Desde otra mesa se acercó un ser humano completamente normal.

—Estaba escuchando la conversación. La respuesta está en el dinero.

—No quiero que ella me ame por tener dinero.

—Claro que no. Me refiero al dinero que cuestan mis cursos de seducción. Porque cada mujer es un ente inferior que está listo para ser conquistado con una combinación de determinación, lenguaje corporal y muchas, muchas frases matadoras. Tomá mi tarjeta.

—¡Pide tu deseo de una vez!

—Ya son las once menos cuarto, yo me apuraría.

—¡Jo, jo, jo!

—Meh. Alguien me está ofreciendo su alma justo en este momento. Adiós -dijo el Diablo.
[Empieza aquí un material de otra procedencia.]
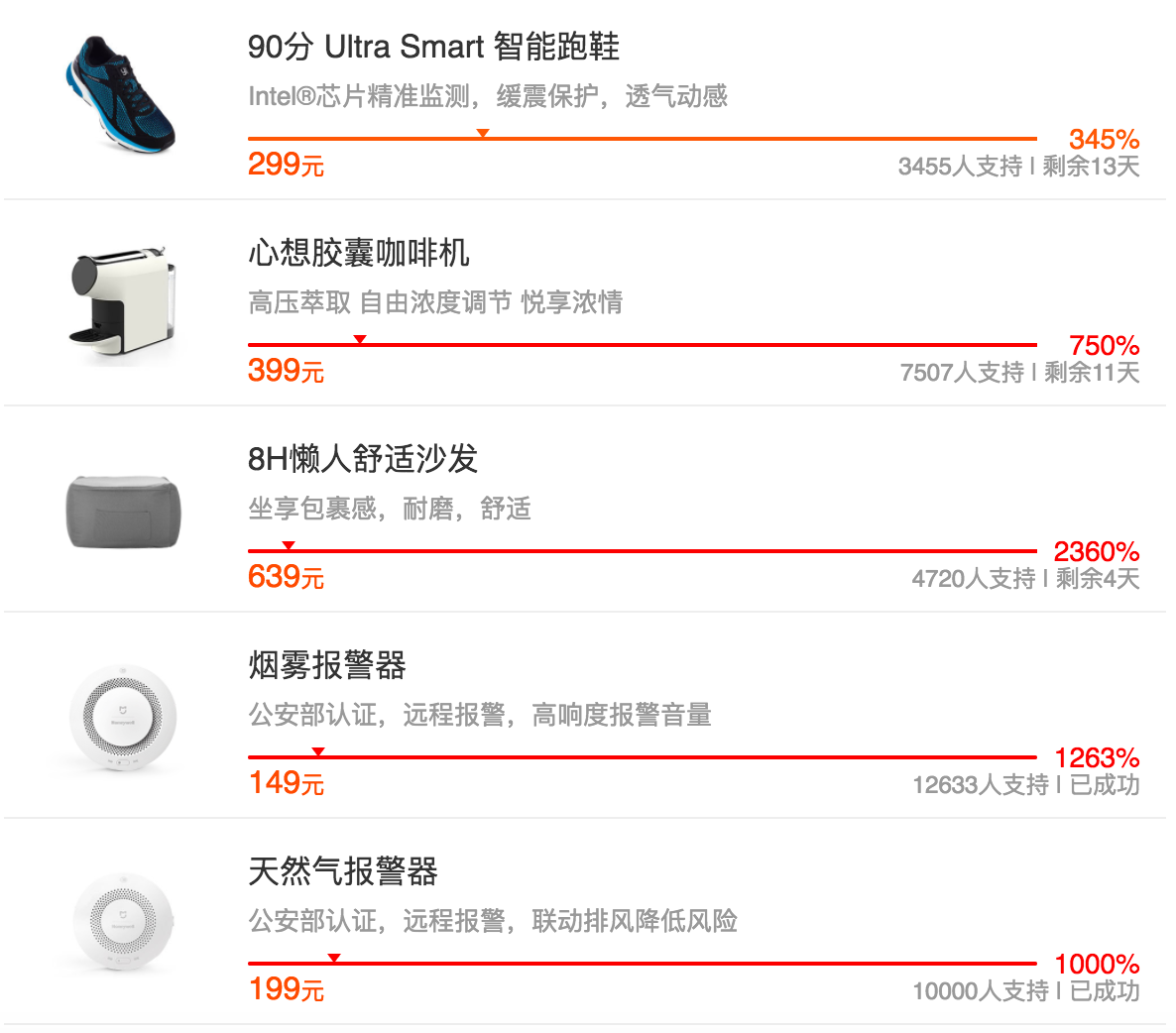Screen dimensions: 1176x1033
Task: Click the 299元 price label
Action: pyautogui.click(x=286, y=165)

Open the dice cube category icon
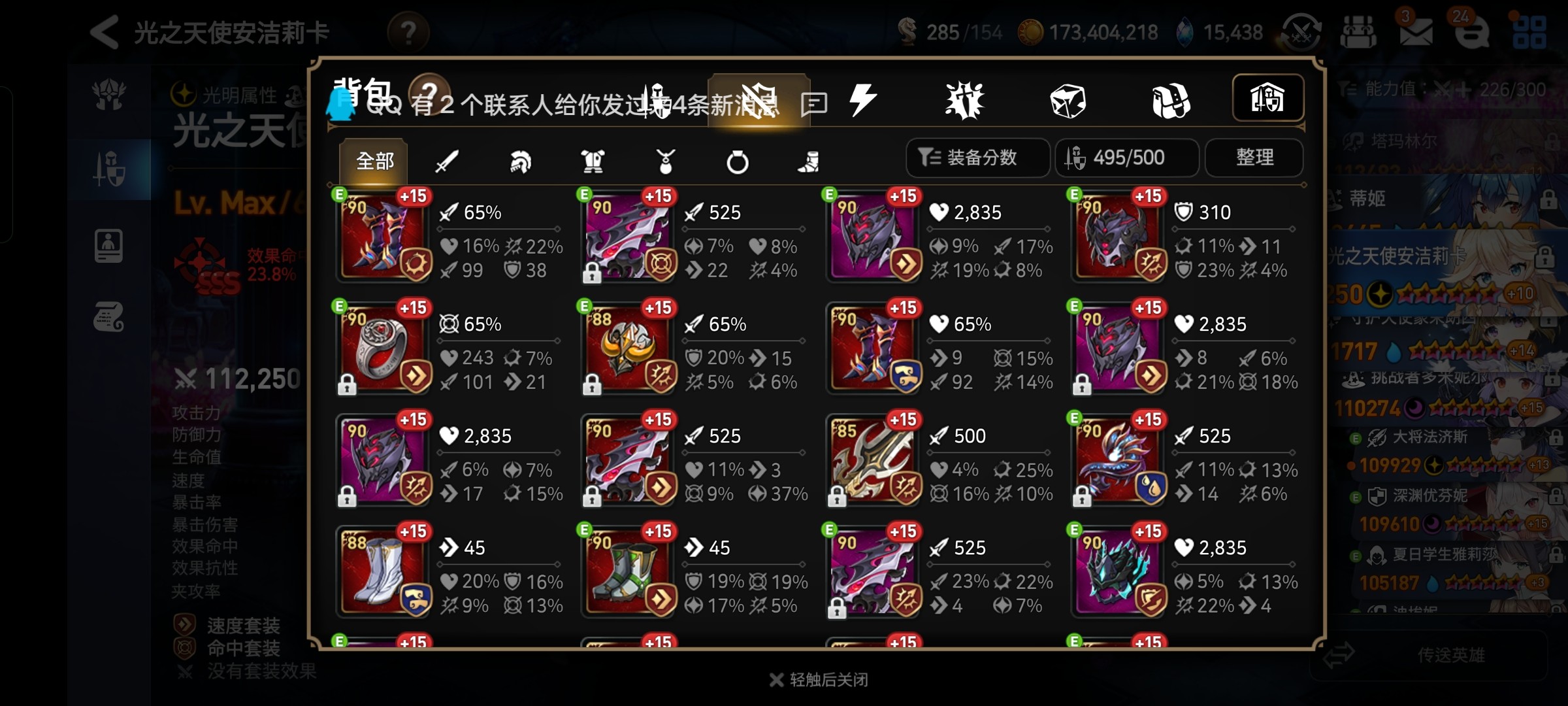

—Te acercás y le decís un piropo, pero no a ella sino a su amiga fea. ¿Trajo a una amiga fea, no? ¡No sé qué hacer si no tiene a una amiga fea!

—¡¡¡Basta!!!

Los seres superiores (genio, hada, Santa Claus) y el inferior (el experto en seducción) se callaron.

—Ya tomé una decisión. Me las voy a arreglar sin la ayuda de ustedes. Cuando ella vuelva del baño le voy a mostrar todo lo bueno que tengo para dar y espero que con eso se interese por mí.
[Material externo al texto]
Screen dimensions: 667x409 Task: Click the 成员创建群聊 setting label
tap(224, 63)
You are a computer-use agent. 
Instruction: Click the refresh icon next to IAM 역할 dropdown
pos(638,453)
Pese a que era el baño de damas, ella salió en compañía de Lucifer.

—Todo listo. Te garantizo que él no volverá a acercarse. ¡Nos vemos cuando mueras!

Costumbres africanas

Los miembros de la tribu Sambezi creen que Dios espera sentado en lo más alto del monte Siqo, custodiado por un gigante de agua y un gigante de fuego. La única forma de franquear su paso es obsequiándoles lo que más quieren: el primero espera un ejemplar de pez risueño del lago Seruá, que se cree extinto desde hace siglos. El segundo cambia de parecer a diario, por lo que no hay otro remedio que preguntarle directamente. Un día puede pedir un poema para su amado, el Sol, y otro día la piel de un peligroso león. Dicen que también se los puede neutralizar haciendo que peleen entre ellos, pero son muy tranquilos y es difícil que esto suceda. Para llegar hasta los custodios es necesario atravesar el Lago de las Almas en Pena, cuyo mínimo contacto con la piel es capaz de llevar al desasosiego al más optimista de los hombres. Solo hay una embarcación que puede cruzar el lago y es capitaneada por el nauseabundo Hombre Cabra, quien hace sus necesidades en la cubierta de la pequeñísima chalupa. La tarifa por el viaje es el peso del capitán en uñas, de donde surge la costumbre entre los sambezi de guardarlas durante toda la vida, por si acaso necesitaran de sus servicios. Muchos vieron truncados sus periplos al perder alguno de los objetos en el Laberinto de los Ladrones, un conjunto de pasillos y pasadizos secretos tan grande, que uno de los profetas tardó dos años enteros en recorrerlo, pese a tener el mapa que le señalaba el camino más corto. Al otro lado del lago esperan las sirenas del toque mortal y tres bosques malignos claramente diferenciados, antes de llegar a la base del monte Siqo, donde doce monstruos esperan pacientes a quien los derrote en combate singular sin perder una sola gota de sangre. La dificultad de la travesía no disminuyó el deseo de los miembros de la tribu de conocer a su dios: lo eliminó por completo. Hace décadas que ningún hombre pierde el tiempo con semejante estupidez, y en lugar de dedicarle oraciones a ese ser que tan pocas ganas tiene de encontrarse con ellos, se ponen en pedo y cuentan chistes subidos de tono alrededor de una fogata. A veces se les une el Hombre Cabra, aburridísimo por la falta de pasajeros. Y a pedido de la aldea hace su imitación del gigante de fuego que te juro que te meás de la risa.